Characterization of the renal cortical transcriptome following Roux-en-Y gastric bypass surgery in experimental diabetic kidney disease

Type Article

Journal Article

Authors

M. Nair; W. P. Martin; V. Zhernovkov; J. A. Elliott; N. Fearon; H. Eckhardt; J. McCormack; C. Godson; E. P. Brennan; L. Fandriks; N. G. Docherty; C. W. le Roux

Year of publication

2020

Publication/Journal

BMJ Open Diabetes Res Care

Volume

8

Issue

1

Pages

Abstract

INTRODUCTION: Roux-en-Y gastric bypass surgery (RYGB) reduces albuminuria and the long-term incidence of end-stage renal disease in patients with obesity and diabetes. Preclinical modeling in experimental diabetic kidney disease demonstrates that improvements in glomerular structure likely underpin these findings. RESEARCH DESIGN AND METHODS: In adult male Zucker diabetic fatty (ZDF) rats, we profiled the effect of RYGB on weight and metabolic control as well biochemical, structural and ultrastructural indices of diabetic renal injury.
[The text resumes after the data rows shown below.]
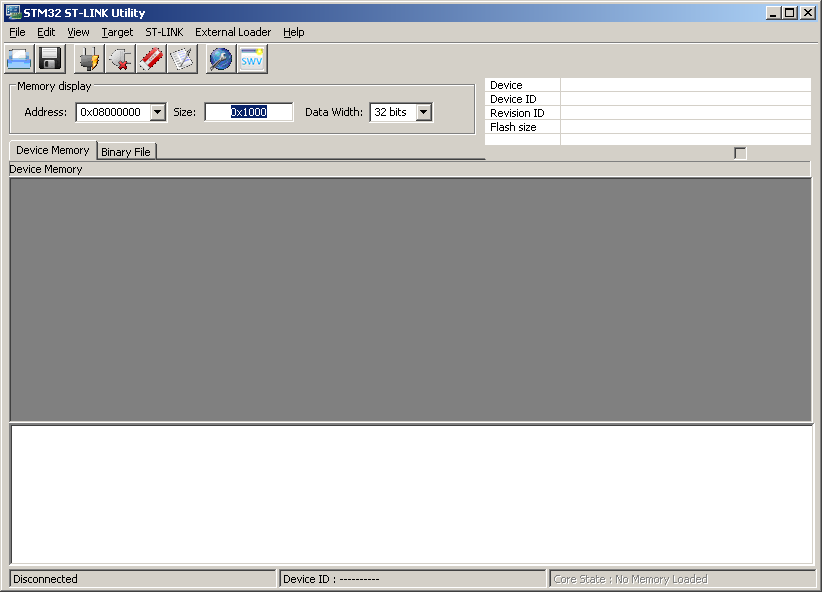The image size is (822, 592).
Task: Expand the Address dropdown arrow
Action: point(157,112)
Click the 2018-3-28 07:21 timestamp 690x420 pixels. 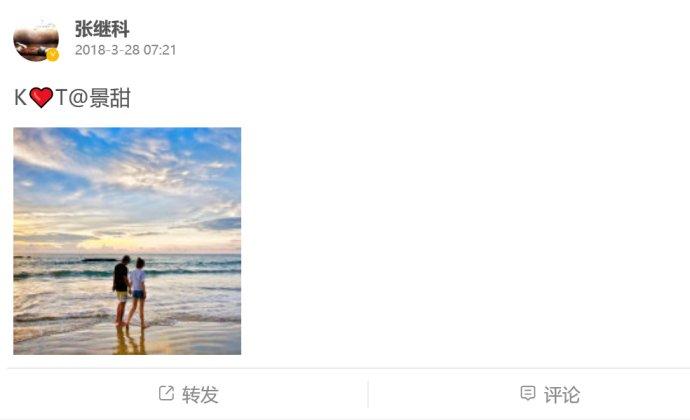click(125, 50)
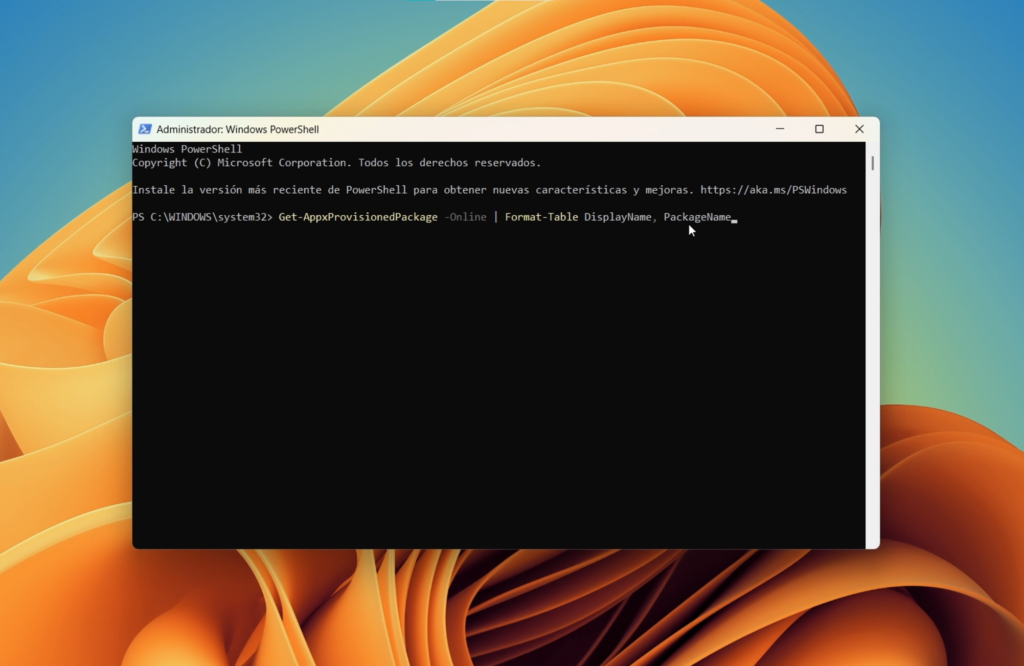The height and width of the screenshot is (666, 1024).
Task: Minimize the PowerShell window
Action: tap(779, 129)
Furthermore, we sequenced the renal cortical transcriptome in these rats and used bioinformatic pathway analyses to characterize the transcriptional alterations governing the renal reparative response to RYGB. RESULTS: In parallel with improvements in weight and metabolic control, RYGB reduced albuminuria, glomerulomegaly, podocyte stress and podocyte foot process effacement. Pathway analysis of RYGB-induced transcriptomic changes in the renal cortex highlighted correction of disease-associated alterations in fibrosis, inflammation and biological oxidation pathways. RYGB reversed disease-associated changes in the expression of transforming growth factor (TGF)-β superfamily genes that strongly correlated with improvements in structural measures of glomerulopathy. CONCLUSIONS: Improved glomerular structure in ZDF rats following RYGB is underpinned by pathway level changes, including interruption of the TGF-β-driven early profibrotic programme. Our data provide an important layer of experimental support for clinical evidence demonstrating that RYGB arrests renal damage in patients with obesity and type 2 diabetes.